┏━━

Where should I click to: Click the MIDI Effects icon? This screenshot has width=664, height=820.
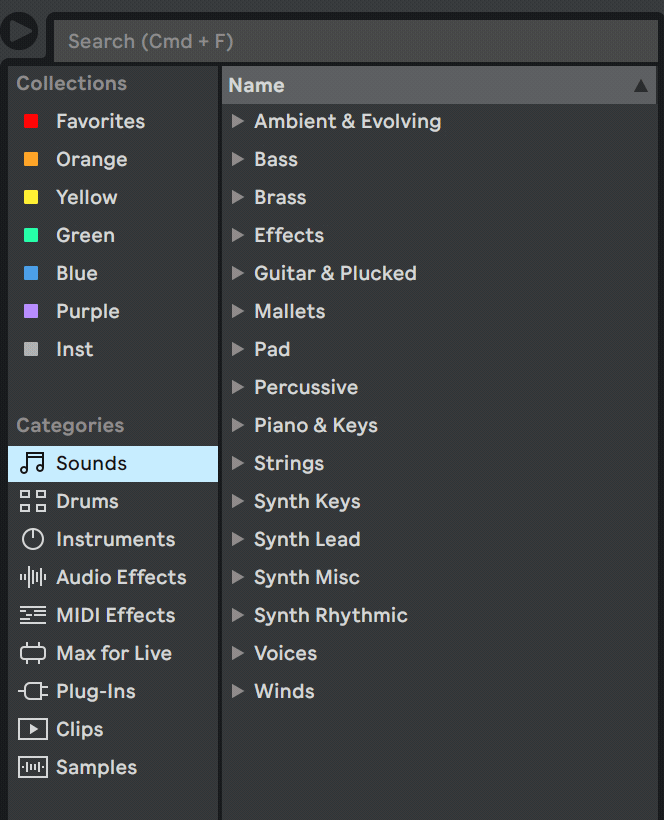click(32, 615)
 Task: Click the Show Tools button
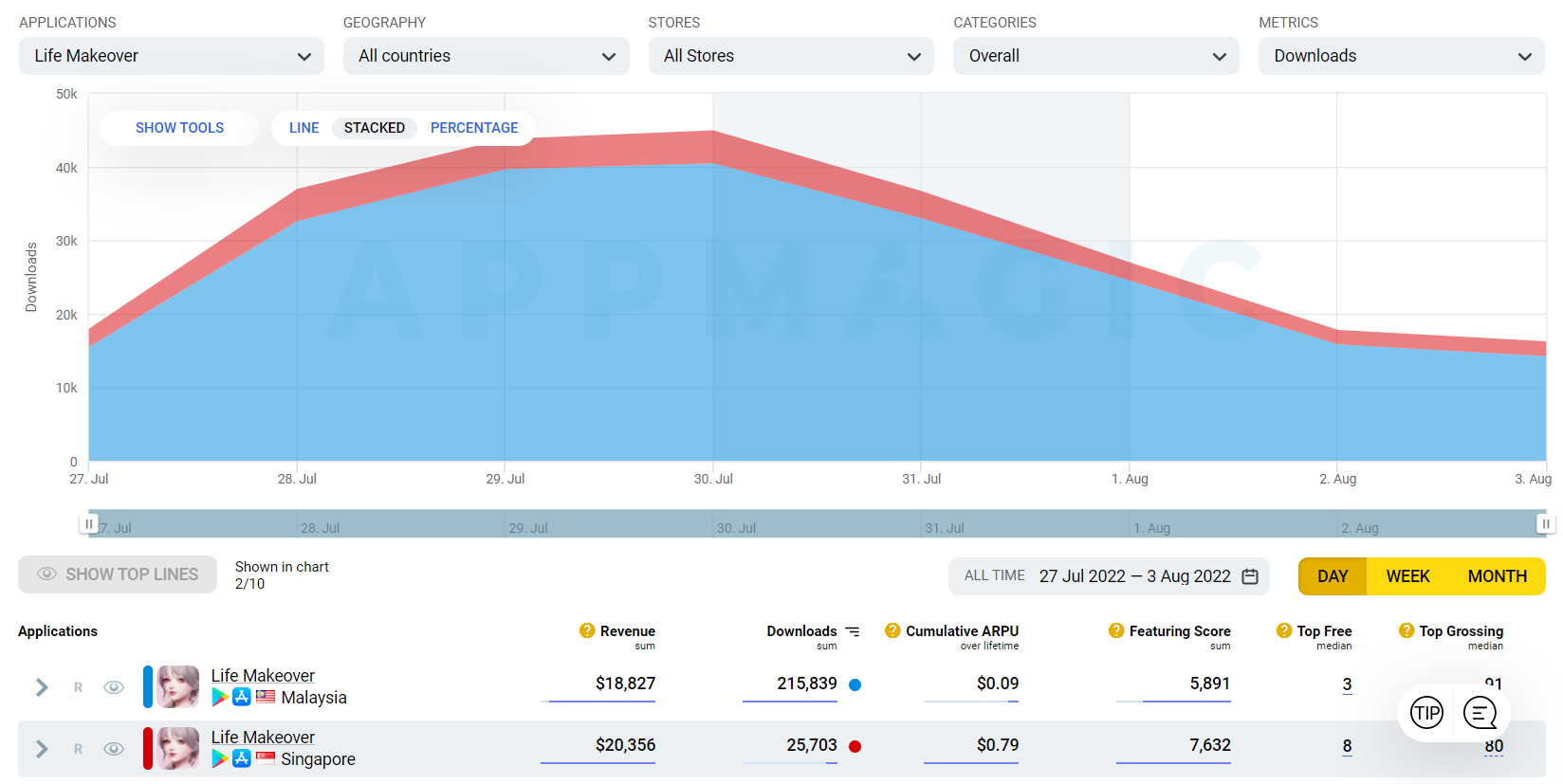[179, 128]
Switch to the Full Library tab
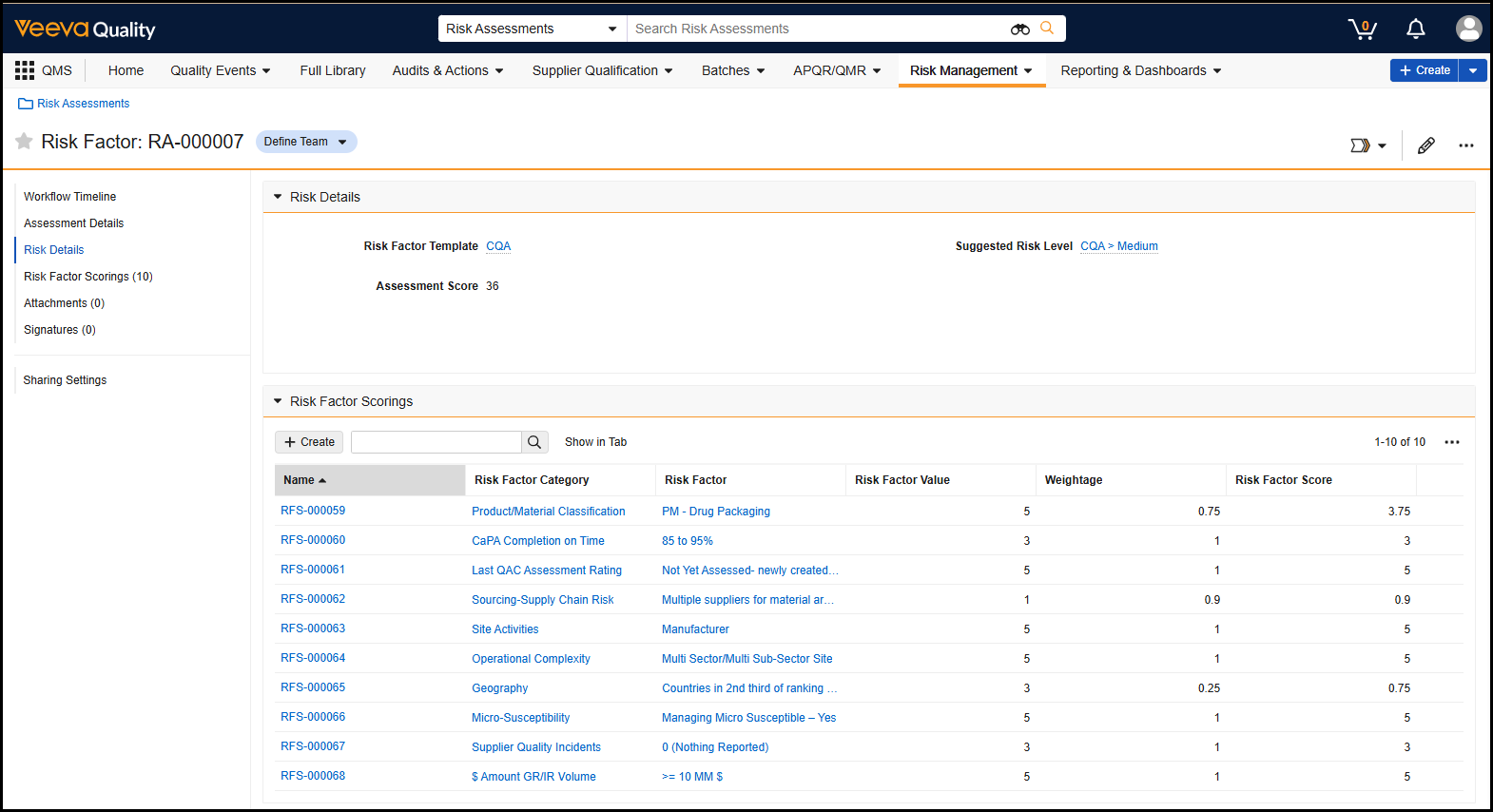Screen dimensions: 1493x812 332,70
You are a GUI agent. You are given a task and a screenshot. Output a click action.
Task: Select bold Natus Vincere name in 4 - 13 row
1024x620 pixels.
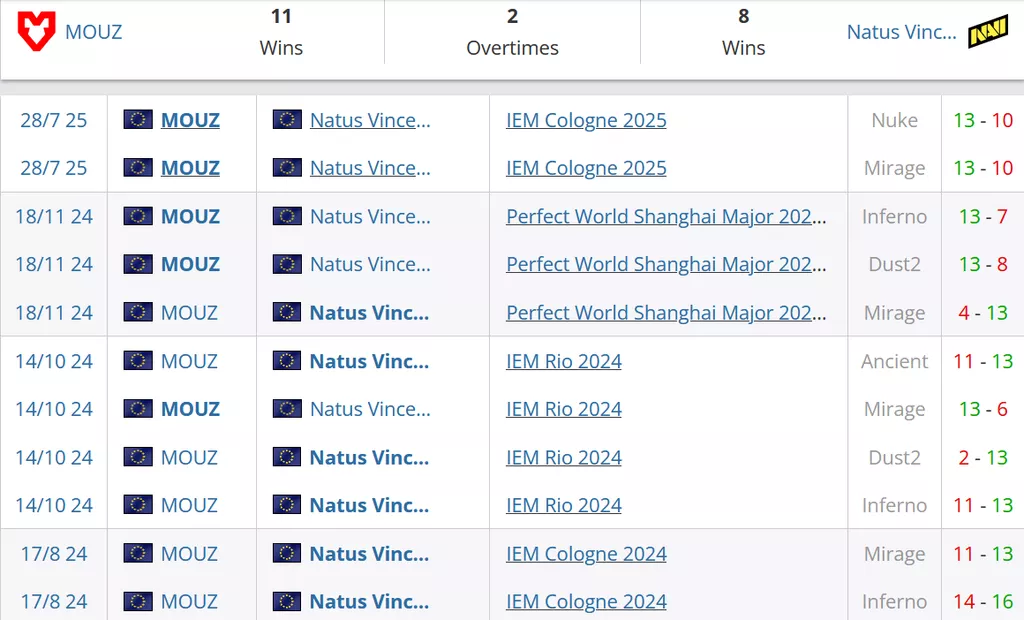point(369,313)
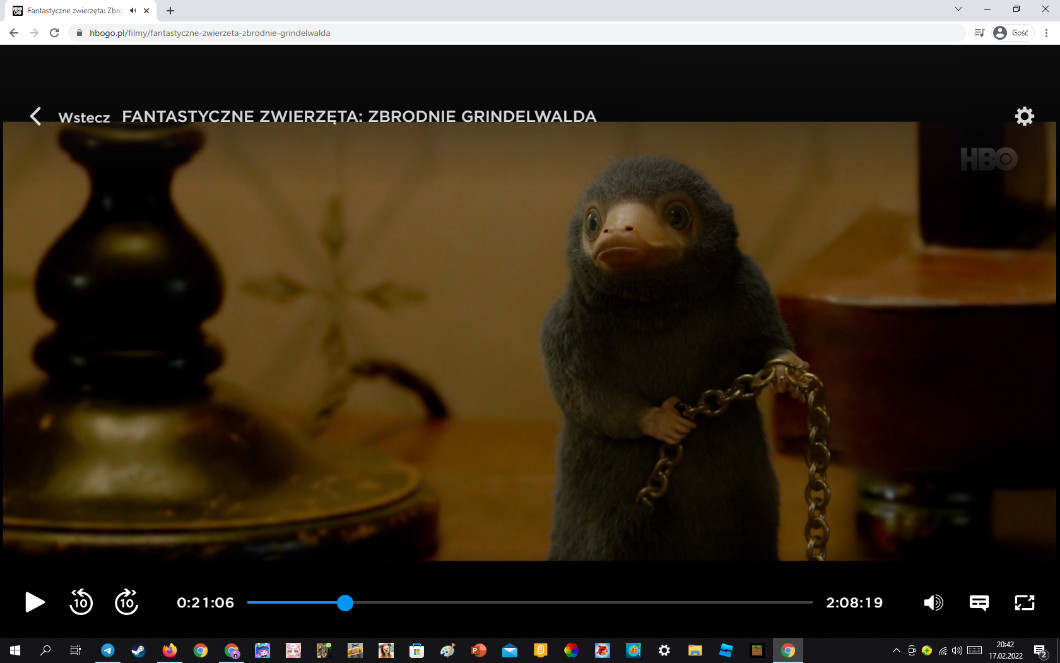Viewport: 1060px width, 663px height.
Task: Open Telegram from the taskbar
Action: (107, 650)
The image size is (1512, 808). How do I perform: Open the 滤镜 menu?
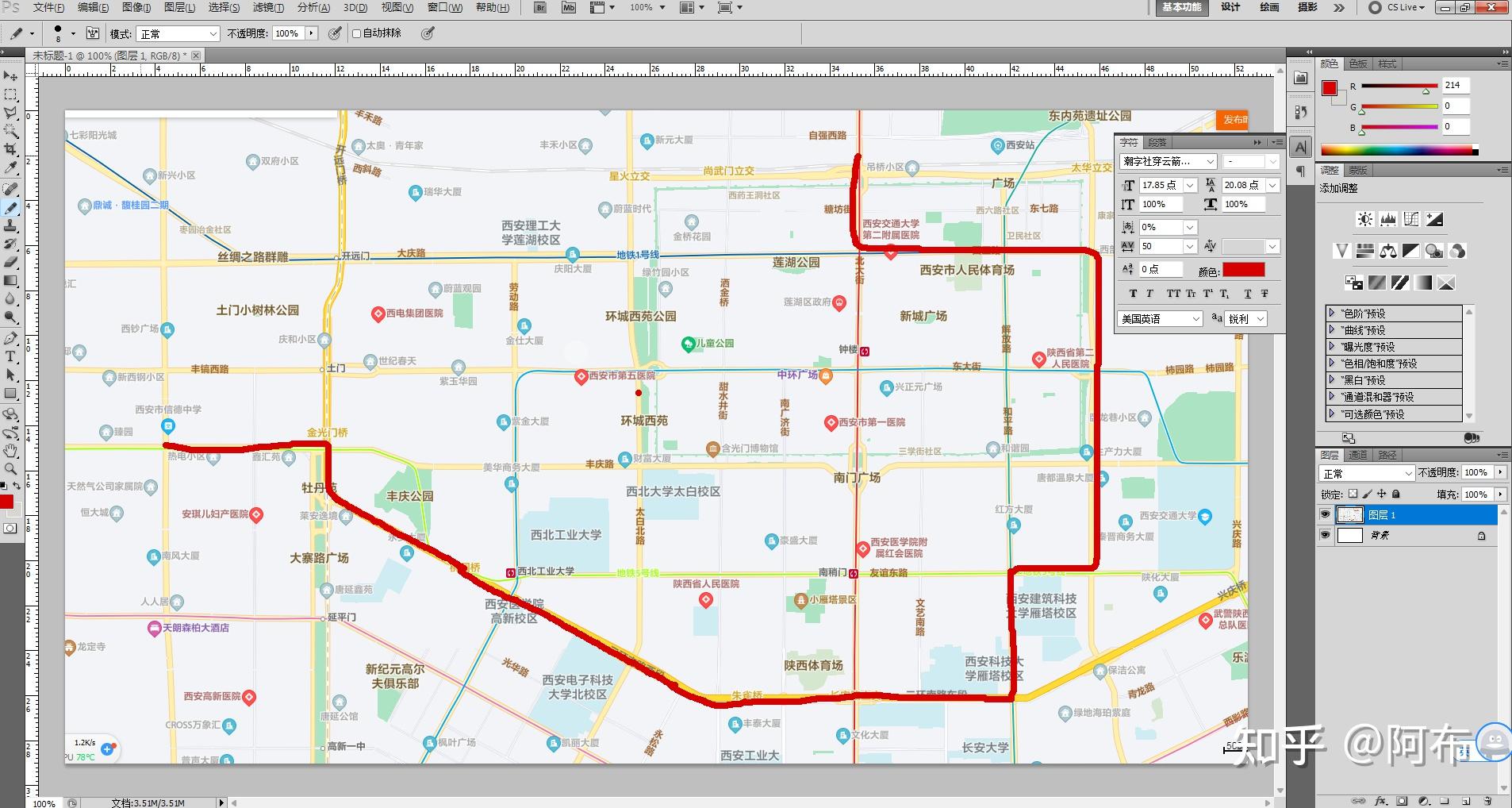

┗━━

■ **AIM OF THE TASK**:
The records above are to be quoted exactly, with all pictures left out.

■ **SOLUTION TO THIS PROBLEM**:
Where should I click to: Click the MIDI Effects icon? This screenshot has width=664, height=820.
click(32, 615)
 Task: Click the Show Tools button
[179, 128]
Switch to the Full Library tab
Screen dimensions: 1493x812 332,70
You are a GUI agent. You are given a task and a screenshot. Output a click action.
Task: Select bold Natus Vincere name in 4 - 13 row
1024x620 pixels.
point(369,313)
Viewport: 1060px width, 663px height.
Task: Open Telegram from the taskbar
Action: (107, 650)
The image size is (1512, 808). How do I perform: Open the 滤镜 menu?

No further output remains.